Succinylcholine is an intravenous (IV) skeletal muscle relaxant used as an adjunct to general anaesthesia, to help with tracheal intubation, and to relax skeletal muscles during surgery or mechanical ventilation. It’s referred to as “sux” by anesthesiologists. It is frequently used before to intubations since it totally calms the patient. It’s a depolarizer that works quickly and can be administered intravenously (IV) or intramuscularly (IM). It circulates in the bloodstream until it reaches nicotinic receptors on the surface of muscle cells, where it mimics the function of acetylcholine, a neurotransmitter released naturally by our neurons to move our muscles. When it’s administered, the patient fasciculates and all of his muscles get depolarized within seconds. In short, sux causes every muscle to twitch to the point where it is resistant to further stimulation.
Because its metabolites are all naturally occurring compounds, it is nearly hard to identify.
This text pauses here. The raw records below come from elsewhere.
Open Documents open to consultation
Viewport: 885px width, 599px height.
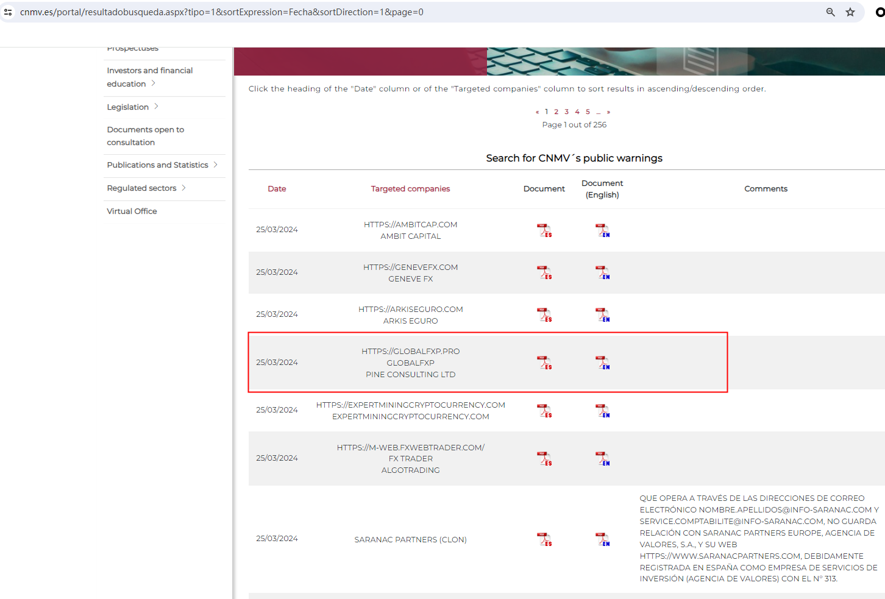[145, 136]
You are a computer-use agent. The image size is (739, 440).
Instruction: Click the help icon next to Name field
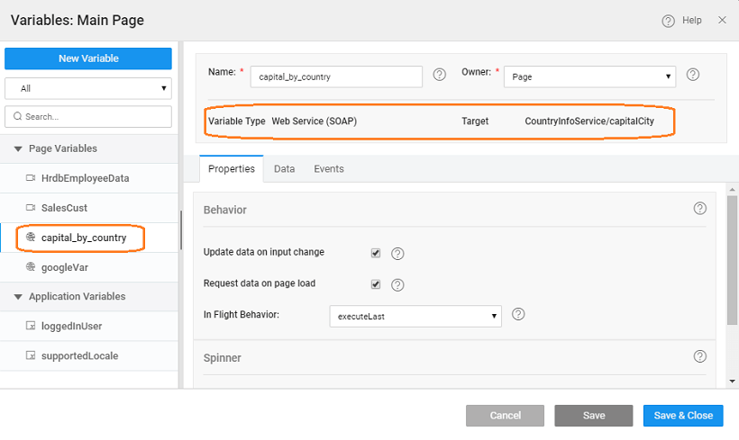pos(440,75)
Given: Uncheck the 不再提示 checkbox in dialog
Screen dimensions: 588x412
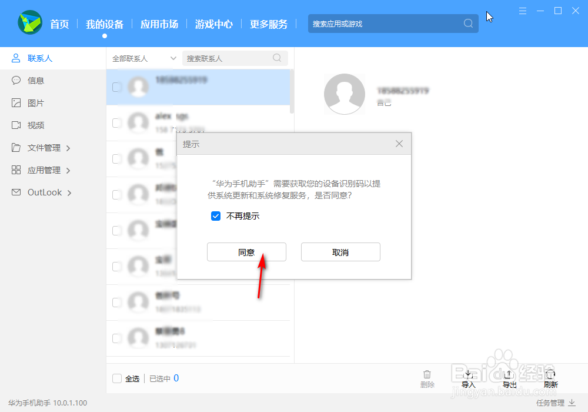Looking at the screenshot, I should [216, 216].
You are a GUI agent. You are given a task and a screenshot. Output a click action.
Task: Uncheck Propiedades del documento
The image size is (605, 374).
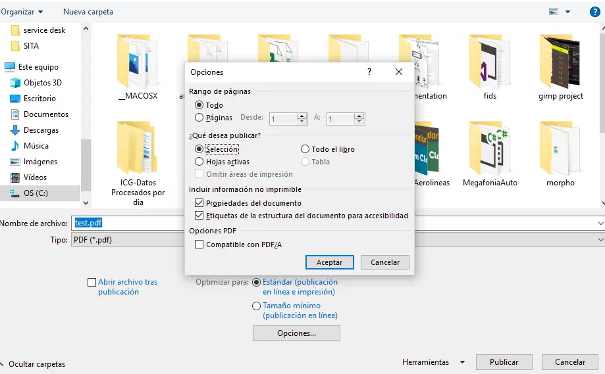tap(199, 203)
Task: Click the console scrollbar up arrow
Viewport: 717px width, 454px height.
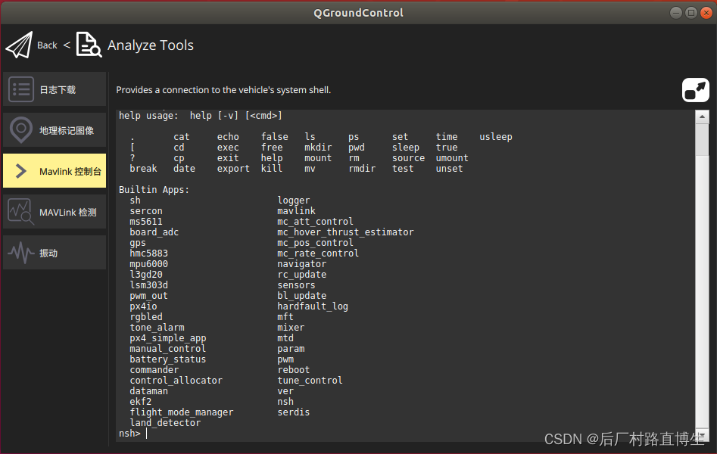Action: [702, 117]
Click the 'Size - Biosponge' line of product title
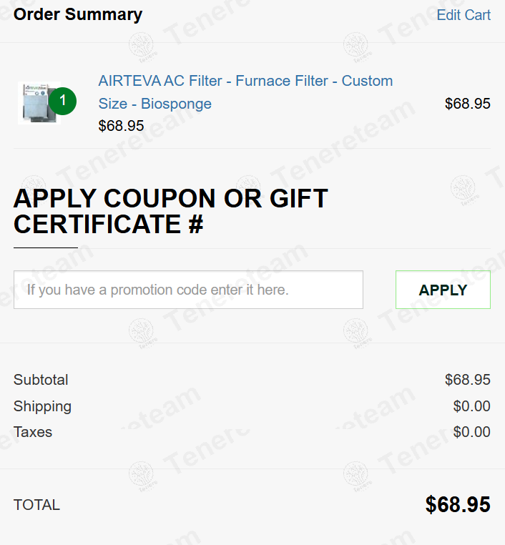Viewport: 505px width, 545px height. point(155,104)
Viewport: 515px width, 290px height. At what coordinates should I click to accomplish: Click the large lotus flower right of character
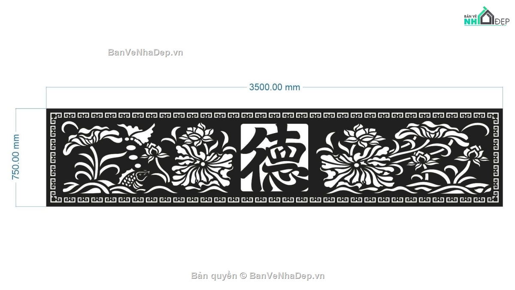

A circulating enzyme called pseudocholinesterase breaks down most succinylcholine molecules in the blood into succinylmonocholine and choline. Because the procedure is so effective, only a tiny percentage of sux molecules administered really reach neuromuscular junctions. After that, succinylmonocholine is hydrolyzed to succinic acid, or succinate, which is a naturally occurring chemical.
Signs and Symptoms
The most frequent side effect of succinylcholine administration is hyperkalemia, which is caused by the drug’s stimulatory action on skeletal muscles.
cardiac arrest, life-threatening body temperature elevation, abnormal heart rhythms, fast or slow heart rate, high or low blood pressure, high blood potassium, prolonged slow breathing, increased eye pressure, muscle twitching, jaw rigidity, postoperative muscle pain, muscle tissue breakdown (rhabdomyolysis), excessive salivation, and rash are other severe side effect of succinylcholine poisoning.
Airway management and respiratory assistance sufficient for the patient to maintain adequate oxygenation until the medication is metabolised are the primary treatments and interventions for succinylcholine toxicity. Without mechanical assistance, the patient can maintain sufficient oxygenation and breathing.
Geyer BC, Larrimore KE, Kilbourne J, Kannan L, Mor TS. Reversal of succinylcholine induced apnea with an organophosphate scavenging recombinant butyrylcholinesterase. PLoS One. 2013;8(3):e59159. doi: 10.1371/journal.pone.0059159. Epub 2013 Mar 11. PMID: 23536865; PMCID: PMC3594170.